One in three adults in Guatemala, Paraguay and Costa Rica is an anti-Semite. There is no difference between the Greeks and Turks in terms of their attitude towards Jews: Seventy percent of the adult population in these countries is anti-Semitic. And if we're at a market in an Arab-Muslim town, it is likely that eight of every 10 people around us are anti-Semites.

 

Seventy years after the Holocaust hell, 170 million adult Europeans are not ashamed to admit that they are anti-Semites. Near Europe, in the Middle East and North Africa, there are another 200 million anti-Semites.

 

I am intentionally not using the expression "hold anti-Semitic opinions." Following French philosopher Jean-Paul Sartre, I also believe that a person does not "hold" anti-Semitic opinions but that anti-Semitism characterizes him as a person.
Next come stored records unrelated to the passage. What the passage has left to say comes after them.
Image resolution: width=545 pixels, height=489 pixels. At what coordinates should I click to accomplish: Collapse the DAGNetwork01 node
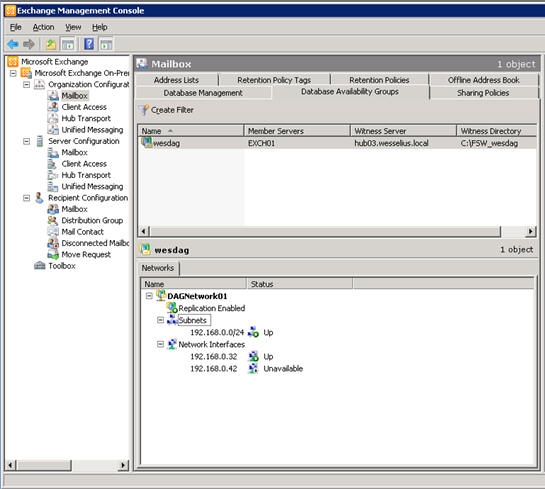(x=149, y=296)
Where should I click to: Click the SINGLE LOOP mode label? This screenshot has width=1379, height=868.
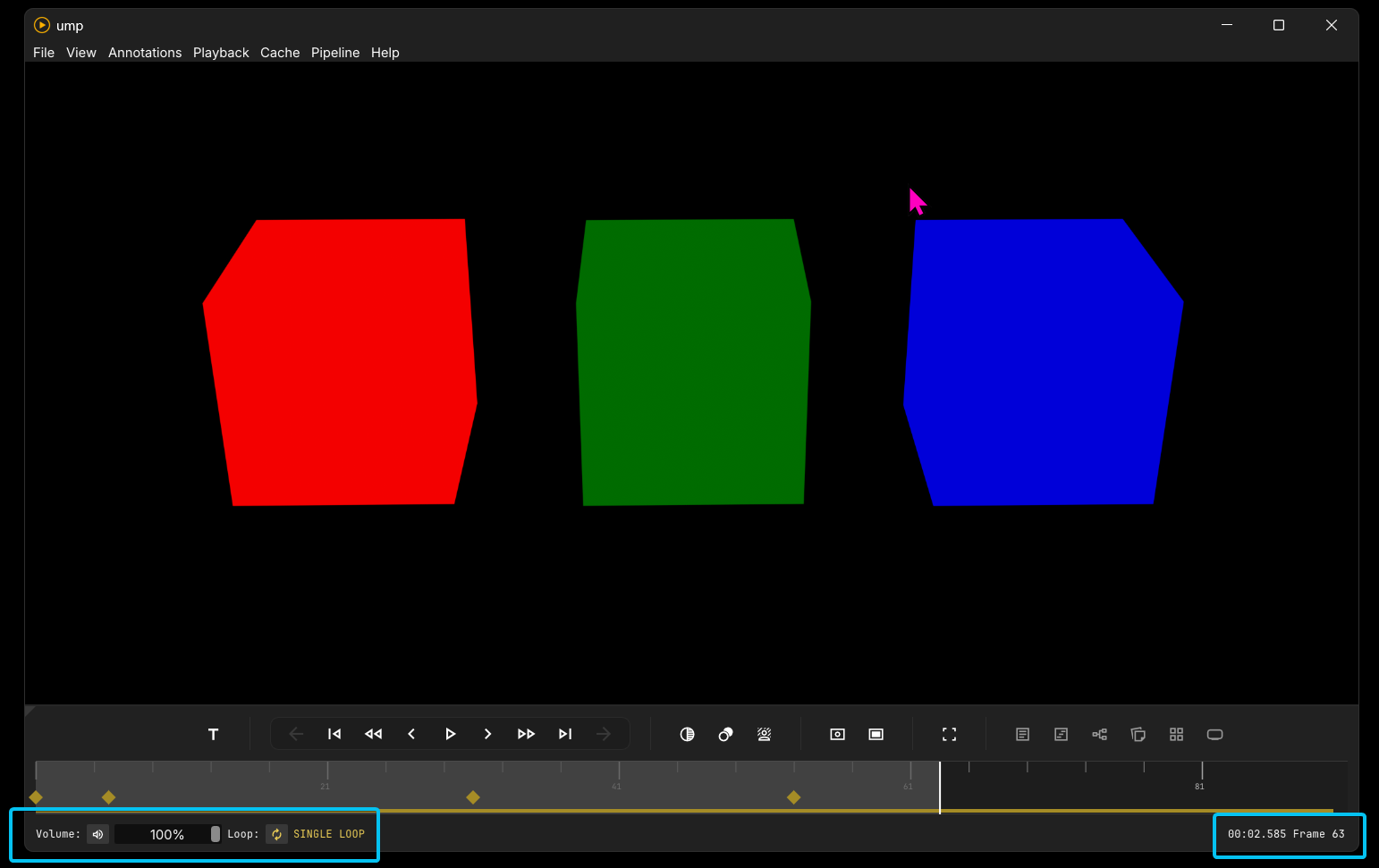point(329,834)
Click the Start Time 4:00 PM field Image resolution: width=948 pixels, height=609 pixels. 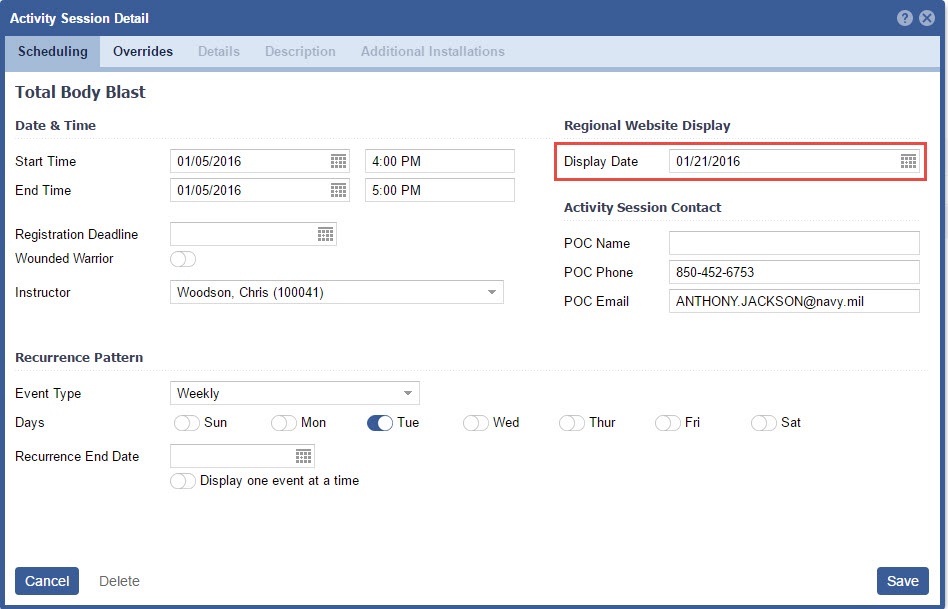point(439,161)
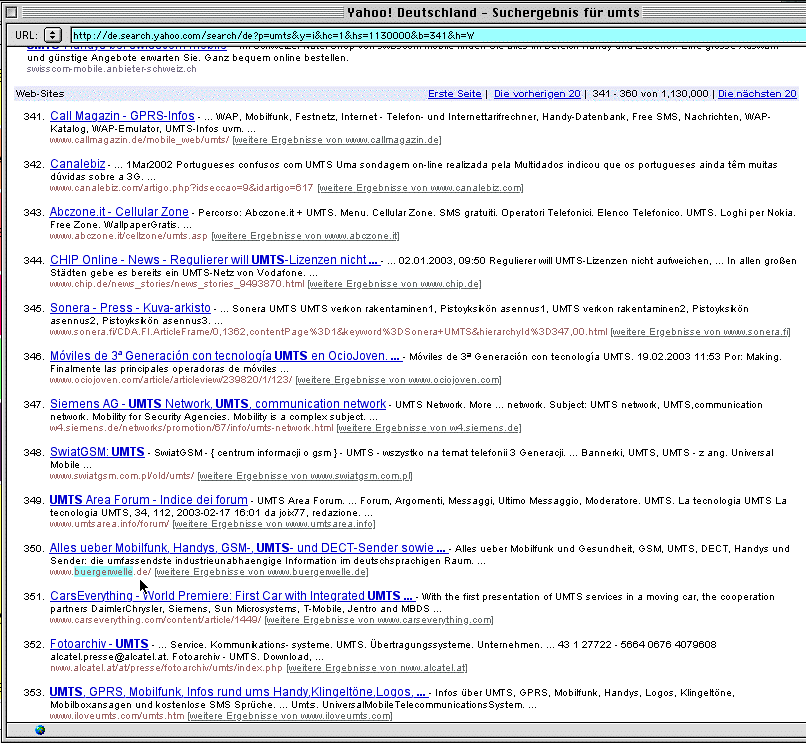
Task: Click into the URL address field
Action: [x=430, y=35]

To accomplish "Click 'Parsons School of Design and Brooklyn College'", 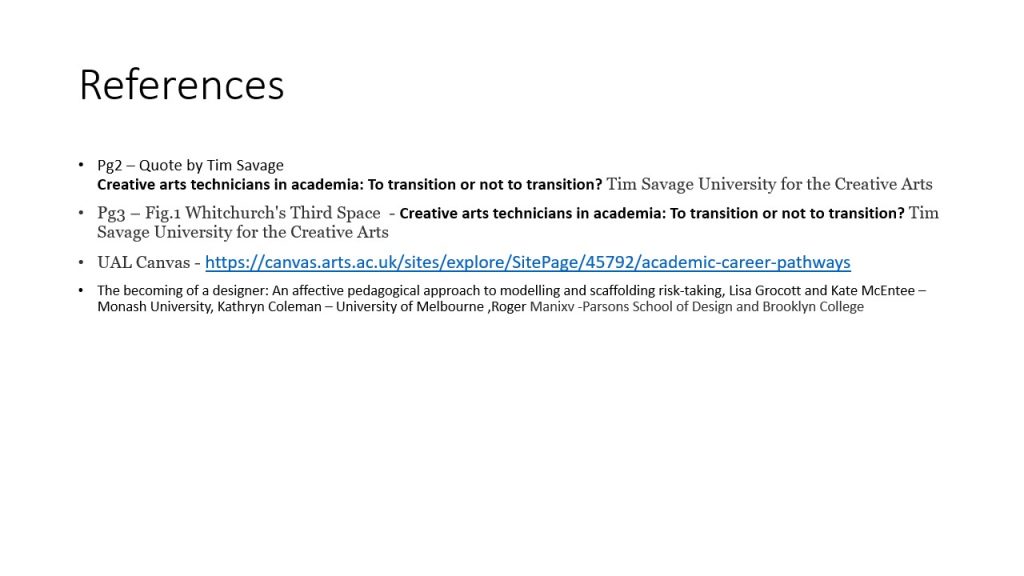I will point(722,307).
It is an essential component of his authoritarian personality, a term which has been used by sociologists and psychologists to describe people who are inclined to support totalitarian, populist and authoritarian movements. And anti-Semitic ones.

 

The ADL survey can be used as a comprehensive forecaster of the results of the upcoming European Parliament elections, in which we are expected to see many gains by different populist parties and movements. The anti-establishment neo-fascist populism sweeping through Europe does not appear to be particularly dangerous for the Jews at the moment, but the irrational burning hatred towards the "gang of government and capital," which is shared by all these populist movements, could turn into anti-Jewish hatred in a flash. As we know from history.

 

Personally, I was amazed not just by the high rates of anti-Semites in Eastern Europe and in countries where most citizens have never even met Jews, but also by the soaring, sweeping hatred towards Jews in Arab-Muslim countries.

 

In the book "Une si longue presence" ("Such a long presence"), historian Nathan Weinstock attributes the complete ethnic cleansing of the Middle East and North Africa from Jews to traditional anti-Semitism, which is deeply rooted into the religion, culture and structure of the Muslim society.

 

Weinstock expresses his astonishment quite a lot, but fails to offer anything new; many have engaged in the Arab-Muslim anti-Semitism phenomenon, and it's enough to mention Prof. Bernard Lewis, Prof. Robert Wistrich and philosopher Albert Memmi. Those who contributed greatly to the silencing of the issue, and painted an ideal and clearly false picture of the relations between Jews and Arabs in the Arab countries, were and still are the loudest spokespeople of political orientalism in Israel.

 

I thought that the media and academia in Israel would respond to the survey at great length. That didn't happen. The global anti-Semitism report was swallowed up in the reality TV commotion, drowned in the Olmert-Zaken storm, and evaporated in the hot air of the Rivlin vs. Bibi affair.

 

I wonder what's the point of talking about a "Jewish state" in a country where the public opinion has absolutely no interest in the world's attitude towards Jews.